**APPLY WHAT YOU READ**
A - In the article on LERA, why do existing retrieve-then-generate approaches to chatbot advertising degrade the user experience? Answer in one to three sentences.
B - Does the article on LERA support each statement below? Answer yes or no for each, and quote the words of the article that decide it.
(i) LERA's first stage prompts the LLM to produce logits over the candidate ads.
(ii) LERA was evaluated on a synthetic benchmark.
(iii) The framework is limited to a single ad insertion per response.
C - From the article on LERA, extract the passage that begins at the words "To solve this, researchers" and stops after the words "controllable latency overhead.".

**TEXT FOR ANALYSIS**
⁂
Research & Papers

LERA uses LLMs to refine ad auctions in generative chatbots with two-stage RAG

New framework uses LLM logits to score ad relevance, slashing repetitive inserts in chatbot responses.

Deep Dive

Monetizing generative chatbots through advertising is a massive opportunity, but current approaches stumble. Existing retrieve-then-generate paradigms rely solely on text embedding similarity for ad retrieval, often causing commercial misinterpretation and repetitive ad insertions that degrade user experience.

To solve this, researchers from Alibaba and Peking University introduce LERA—a two-stage auction framework that injects LLM intelligence directly into the scoring process. The first stage uses lightweight embedding-based coarse filtering to narrow candidates. The second stage prompts the LLM itself to produce logits over those candidates, generating organic relevance scores that reflect deep semantic understanding. These scores are combined with advertiser bids under a novel critical-value payment rule that accounts for both filtering thresholds, guaranteeing truthfulness for utility-maximizing advertisers. The framework also extends to multiple ad insertions within dynamic dialogue flows. Experiments on a synthetic benchmark show LERA substantially improves ad selection accuracy and insertion diversity while adding only controllable latency overhead.
⁂
**COLLECTED MATERIAL**
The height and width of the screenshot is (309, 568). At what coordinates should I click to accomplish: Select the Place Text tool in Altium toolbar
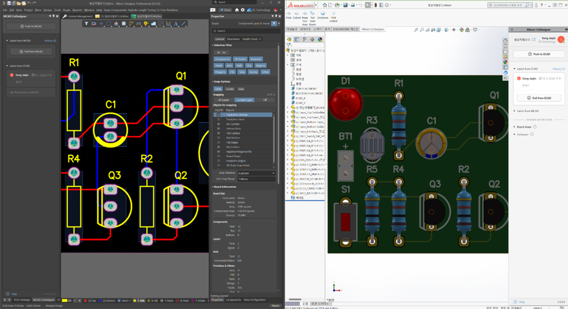[176, 24]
⁂
**WRITTEN RESPONSES**
A - They rely solely on text embedding similarity to retrieve ads. That often leads to commercial misinterpretation and repetitive ad insertions, which degrade the user experience.

B -
(i) No: "The first stage uses lightweight embedding-based coarse filtering to narrow candidates."
(ii) Yes: "Experiments on a synthetic benchmark show LERA substantially improves ad selection accuracy and insertion diversity"
(iii) No: "The framework also extends to multiple ad insertions within dynamic dialogue flows."

C -
To solve this, researchers from Alibaba and Peking University introduce LERA—a two-stage auction framework that injects LLM intelligence directly into the scoring process. The first stage uses lightweight embedding-based coarse filtering to narrow candidates. The second stage prompts the LLM itself to produce logits over those candidates, generating organic relevance scores that reflect deep semantic understanding. These scores are combined with advertiser bids under a novel critical-value payment rule that accounts for both filtering thresholds, guaranteeing truthfulness for utility-maximizing advertisers. The framework also extends to multiple ad insertions within dynamic dialogue flows. Experiments on a synthetic benchmark show LERA substantially improves ad selection accuracy and insertion diversity while adding only controllable latency overhead.